* **Objective**
Put every line of the data into a JSON list of strings, one string per line, and leave out the blank lines.

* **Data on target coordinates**
*****
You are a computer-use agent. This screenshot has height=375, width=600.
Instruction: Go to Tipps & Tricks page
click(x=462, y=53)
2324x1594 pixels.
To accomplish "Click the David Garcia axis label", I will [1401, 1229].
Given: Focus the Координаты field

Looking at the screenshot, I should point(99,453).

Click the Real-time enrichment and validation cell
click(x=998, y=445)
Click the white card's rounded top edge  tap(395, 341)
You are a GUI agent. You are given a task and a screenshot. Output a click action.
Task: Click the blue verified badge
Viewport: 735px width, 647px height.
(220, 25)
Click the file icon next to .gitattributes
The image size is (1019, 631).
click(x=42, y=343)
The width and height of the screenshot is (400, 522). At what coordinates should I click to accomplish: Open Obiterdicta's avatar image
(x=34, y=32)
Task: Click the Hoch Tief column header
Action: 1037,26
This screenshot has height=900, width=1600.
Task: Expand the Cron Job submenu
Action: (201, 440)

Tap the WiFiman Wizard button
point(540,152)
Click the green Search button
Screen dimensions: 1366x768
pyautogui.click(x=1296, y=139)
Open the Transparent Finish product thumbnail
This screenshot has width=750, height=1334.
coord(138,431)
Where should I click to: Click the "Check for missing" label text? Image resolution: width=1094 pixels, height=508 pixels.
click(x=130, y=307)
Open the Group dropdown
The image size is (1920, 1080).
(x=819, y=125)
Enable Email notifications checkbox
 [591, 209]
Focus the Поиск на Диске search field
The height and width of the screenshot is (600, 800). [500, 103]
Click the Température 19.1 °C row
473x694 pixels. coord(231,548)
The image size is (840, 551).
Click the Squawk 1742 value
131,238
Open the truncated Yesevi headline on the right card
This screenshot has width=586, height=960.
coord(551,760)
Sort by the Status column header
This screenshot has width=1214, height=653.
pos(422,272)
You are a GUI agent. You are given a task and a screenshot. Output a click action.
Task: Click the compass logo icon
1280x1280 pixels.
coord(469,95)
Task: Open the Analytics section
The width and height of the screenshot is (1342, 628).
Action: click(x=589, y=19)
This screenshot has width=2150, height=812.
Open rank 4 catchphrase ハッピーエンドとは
*****
* **Problem solution**
[
  "You are a computer-use agent. This screenshot has height=375, width=600.",
  "Instruction: Go to Tipps & Tricks page",
  "click(x=462, y=53)",
  "2324x1594 pixels.",
  "To accomplish \"Click the David Garcia axis label\", I will [1401, 1229].",
  "Given: Focus the Координаты field",
  "Looking at the screenshot, I should point(99,453).",
  "Click the Real-time enrichment and validation cell",
  "click(x=998, y=445)",
  "Click the white card's rounded top edge  tap(395, 341)",
  "You are a GUI agent. You are given a task and a screenshot. Output a click action.",
  "Task: Click the blue verified badge",
  "Viewport: 735px width, 647px height.",
  "(220, 25)",
  "Click the file icon next to .gitattributes",
  "The image size is (1019, 631).",
  "click(x=42, y=343)",
  "The width and height of the screenshot is (400, 522). At what coordinates should I click to accomplish: Open Obiterdicta's avatar image",
  "(x=34, y=32)",
  "Task: Click the Hoch Tief column header",
  "Action: 1037,26",
  "This screenshot has height=900, width=1600.",
  "Task: Expand the Cron Job submenu",
  "Action: (201, 440)",
  "Tap the WiFiman Wizard button",
  "point(540,152)",
  "Click the green Search button",
  "Screen dimensions: 1366x768",
  "pyautogui.click(x=1296, y=139)",
  "Open the Transparent Finish product thumbnail",
  "This screenshot has width=750, height=1334.",
  "coord(138,431)",
  "Where should I click to: Click the \"Check for missing\" label text? Image resolution: width=1094 pixels, height=508 pixels.",
  "click(x=130, y=307)",
  "Open the Group dropdown",
  "The image size is (1920, 1080).",
  "(x=819, y=125)",
  "Enable Email notifications checkbox",
  " [591, 209]",
  "Focus the Поиск на Диске search field",
  "The height and width of the screenshot is (600, 800). [500, 103]",
  "Click the Température 19.1 °C row",
  "473x694 pixels. coord(231,548)",
  "The image size is (840, 551).",
  "Click the Squawk 1742 value",
  "131,238",
  "Open the truncated Yesevi headline on the right card",
  "This screenshot has width=586, height=960.",
  "coord(551,760)",
  "Sort by the Status column header",
  "This screenshot has width=1214, height=653.",
  "pos(422,272)",
  "You are a GUI agent. You are given a task and a screenshot. Output a click action.",
  "Task: Click the compass logo icon",
  "1280x1280 pixels.",
  "coord(469,95)",
  "Task: Open the Analytics section",
  "The width and height of the screenshot is (1342, 628).",
  "Action: click(x=589, y=19)",
  "This screenshot has width=2150, height=812.",
  "Open rank 4 catchphrase ハッピーエンドとは"
]